→ PROBLEM DETAILS: Please write out the data exactly, line by line.
═══ DATA PROVIDED ═══
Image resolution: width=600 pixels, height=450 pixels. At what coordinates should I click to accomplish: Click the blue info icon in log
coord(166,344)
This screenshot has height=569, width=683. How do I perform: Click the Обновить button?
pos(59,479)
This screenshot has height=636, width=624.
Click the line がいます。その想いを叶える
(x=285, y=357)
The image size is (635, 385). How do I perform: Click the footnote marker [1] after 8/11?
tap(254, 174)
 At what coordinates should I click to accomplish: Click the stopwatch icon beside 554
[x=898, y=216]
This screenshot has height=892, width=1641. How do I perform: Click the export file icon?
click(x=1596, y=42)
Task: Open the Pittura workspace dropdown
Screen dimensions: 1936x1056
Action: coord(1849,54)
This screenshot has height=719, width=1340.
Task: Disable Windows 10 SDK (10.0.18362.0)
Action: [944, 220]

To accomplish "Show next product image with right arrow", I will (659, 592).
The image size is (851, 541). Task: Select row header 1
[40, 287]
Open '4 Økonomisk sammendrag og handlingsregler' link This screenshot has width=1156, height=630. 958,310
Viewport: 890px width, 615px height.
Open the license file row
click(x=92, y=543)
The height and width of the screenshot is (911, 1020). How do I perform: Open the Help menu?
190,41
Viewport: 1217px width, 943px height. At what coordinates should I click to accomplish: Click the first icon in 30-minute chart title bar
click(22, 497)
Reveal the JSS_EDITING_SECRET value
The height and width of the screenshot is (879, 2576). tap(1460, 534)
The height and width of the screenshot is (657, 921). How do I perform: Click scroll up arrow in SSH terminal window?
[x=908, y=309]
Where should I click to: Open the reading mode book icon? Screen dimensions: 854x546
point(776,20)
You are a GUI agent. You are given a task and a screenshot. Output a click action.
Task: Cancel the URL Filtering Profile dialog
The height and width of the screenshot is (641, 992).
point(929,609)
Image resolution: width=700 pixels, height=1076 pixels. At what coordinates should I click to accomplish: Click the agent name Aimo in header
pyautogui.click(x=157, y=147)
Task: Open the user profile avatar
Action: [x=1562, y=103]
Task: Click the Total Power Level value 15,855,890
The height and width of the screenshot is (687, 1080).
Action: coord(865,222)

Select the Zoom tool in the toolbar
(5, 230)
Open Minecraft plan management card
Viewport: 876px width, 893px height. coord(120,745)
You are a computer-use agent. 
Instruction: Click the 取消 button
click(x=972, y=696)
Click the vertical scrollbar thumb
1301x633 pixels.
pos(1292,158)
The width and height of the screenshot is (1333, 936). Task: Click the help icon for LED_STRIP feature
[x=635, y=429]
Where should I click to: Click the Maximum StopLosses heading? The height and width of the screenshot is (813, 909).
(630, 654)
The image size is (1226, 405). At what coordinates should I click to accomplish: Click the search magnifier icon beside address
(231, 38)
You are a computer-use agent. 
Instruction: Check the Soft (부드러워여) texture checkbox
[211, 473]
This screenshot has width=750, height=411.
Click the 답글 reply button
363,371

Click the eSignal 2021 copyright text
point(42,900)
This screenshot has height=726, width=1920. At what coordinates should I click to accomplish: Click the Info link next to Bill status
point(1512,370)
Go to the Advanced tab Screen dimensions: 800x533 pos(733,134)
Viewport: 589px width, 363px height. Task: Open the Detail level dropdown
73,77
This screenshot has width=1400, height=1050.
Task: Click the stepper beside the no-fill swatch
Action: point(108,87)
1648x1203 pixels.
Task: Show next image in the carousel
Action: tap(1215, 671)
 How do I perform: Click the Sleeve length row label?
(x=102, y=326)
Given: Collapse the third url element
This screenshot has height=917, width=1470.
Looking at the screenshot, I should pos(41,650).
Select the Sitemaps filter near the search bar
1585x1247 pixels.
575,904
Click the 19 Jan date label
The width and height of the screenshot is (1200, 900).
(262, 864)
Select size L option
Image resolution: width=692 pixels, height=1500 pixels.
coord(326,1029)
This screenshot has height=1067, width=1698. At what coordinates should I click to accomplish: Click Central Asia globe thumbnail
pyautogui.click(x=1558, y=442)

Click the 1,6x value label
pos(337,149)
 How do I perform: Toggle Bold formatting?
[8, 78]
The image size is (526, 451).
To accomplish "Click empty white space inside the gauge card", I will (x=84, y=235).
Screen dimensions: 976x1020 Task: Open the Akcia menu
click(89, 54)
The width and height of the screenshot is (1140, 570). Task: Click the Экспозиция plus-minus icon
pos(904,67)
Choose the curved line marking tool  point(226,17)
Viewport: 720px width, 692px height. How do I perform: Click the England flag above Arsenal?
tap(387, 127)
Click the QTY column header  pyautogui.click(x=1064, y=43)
═══
→ YOUR SOLUTION:
Image resolution: width=600 pixels, height=450 pixels. At what coordinates should I click to accomplish: Click the blue info icon in log
coord(166,344)
This screenshot has height=569, width=683. How do I perform: Click the Обновить button?
pos(59,479)
This screenshot has height=636, width=624.
Click the line がいます。その想いを叶える
(x=285, y=357)
The image size is (635, 385). How do I perform: Click the footnote marker [1] after 8/11?
tap(254, 174)
 At what coordinates should I click to accomplish: Click the stopwatch icon beside 554
[x=898, y=216]
This screenshot has height=892, width=1641. How do I perform: Click the export file icon?
click(x=1596, y=42)
Task: Open the Pittura workspace dropdown
Screen dimensions: 1936x1056
Action: coord(1849,54)
This screenshot has height=719, width=1340.
Task: Disable Windows 10 SDK (10.0.18362.0)
Action: [944, 220]

To accomplish "Show next product image with right arrow", I will (659, 592).
The image size is (851, 541). Task: Select row header 1
[40, 287]
Open '4 Økonomisk sammendrag og handlingsregler' link This screenshot has width=1156, height=630. 958,310
Viewport: 890px width, 615px height.
Open the license file row
click(x=92, y=543)
The height and width of the screenshot is (911, 1020). How do I perform: Open the Help menu?
190,41
Viewport: 1217px width, 943px height. At what coordinates should I click to accomplish: Click the first icon in 30-minute chart title bar
click(22, 497)
Reveal the JSS_EDITING_SECRET value
The height and width of the screenshot is (879, 2576). tap(1460, 534)
The height and width of the screenshot is (657, 921). How do I perform: Click scroll up arrow in SSH terminal window?
[x=908, y=309]
Where should I click to: Open the reading mode book icon? Screen dimensions: 854x546
point(776,20)
You are a GUI agent. You are given a task and a screenshot. Output a click action.
Task: Cancel the URL Filtering Profile dialog
The height and width of the screenshot is (641, 992).
point(929,609)
Image resolution: width=700 pixels, height=1076 pixels. At what coordinates should I click to accomplish: Click the agent name Aimo in header
pyautogui.click(x=157, y=147)
Task: Open the user profile avatar
Action: [x=1562, y=103]
Task: Click the Total Power Level value 15,855,890
The height and width of the screenshot is (687, 1080).
Action: coord(865,222)

Select the Zoom tool in the toolbar
(5, 230)
Open Minecraft plan management card
Viewport: 876px width, 893px height. coord(120,745)
You are a computer-use agent. 
Instruction: Click the 取消 button
click(x=972, y=696)
Click the vertical scrollbar thumb
1301x633 pixels.
pos(1292,158)
The width and height of the screenshot is (1333, 936). Task: Click the help icon for LED_STRIP feature
[x=635, y=429]
Where should I click to: Click the Maximum StopLosses heading? The height and width of the screenshot is (813, 909).
(630, 654)
The image size is (1226, 405). At what coordinates should I click to accomplish: Click the search magnifier icon beside address
(231, 38)
You are a computer-use agent. 
Instruction: Check the Soft (부드러워여) texture checkbox
[211, 473]
This screenshot has width=750, height=411.
Click the 답글 reply button
363,371

Click the eSignal 2021 copyright text
point(42,900)
This screenshot has height=726, width=1920. At what coordinates should I click to accomplish: Click the Info link next to Bill status
point(1512,370)
Go to the Advanced tab Screen dimensions: 800x533 pos(733,134)
Viewport: 589px width, 363px height. Task: Open the Detail level dropdown
73,77
This screenshot has width=1400, height=1050.
Task: Click the stepper beside the no-fill swatch
Action: point(108,87)
1648x1203 pixels.
Task: Show next image in the carousel
Action: tap(1215, 671)
 How do I perform: Click the Sleeve length row label?
(x=102, y=326)
Given: Collapse the third url element
This screenshot has height=917, width=1470.
Looking at the screenshot, I should pos(41,650).
Select the Sitemaps filter near the search bar
1585x1247 pixels.
575,904
Click the 19 Jan date label
The width and height of the screenshot is (1200, 900).
(262, 864)
Select size L option
Image resolution: width=692 pixels, height=1500 pixels.
coord(326,1029)
This screenshot has height=1067, width=1698. At what coordinates should I click to accomplish: Click Central Asia globe thumbnail
pyautogui.click(x=1558, y=442)

Click the 1,6x value label
pos(337,149)
 How do I perform: Toggle Bold formatting?
[8, 78]
The image size is (526, 451).
To accomplish "Click empty white space inside the gauge card", I will (x=84, y=235).
Screen dimensions: 976x1020 Task: Open the Akcia menu
click(89, 54)
The width and height of the screenshot is (1140, 570). Task: Click the Экспозиция plus-minus icon
pos(904,67)
Choose the curved line marking tool  point(226,17)
Viewport: 720px width, 692px height. How do I perform: Click the England flag above Arsenal?
tap(387, 127)
Click the QTY column header  pyautogui.click(x=1064, y=43)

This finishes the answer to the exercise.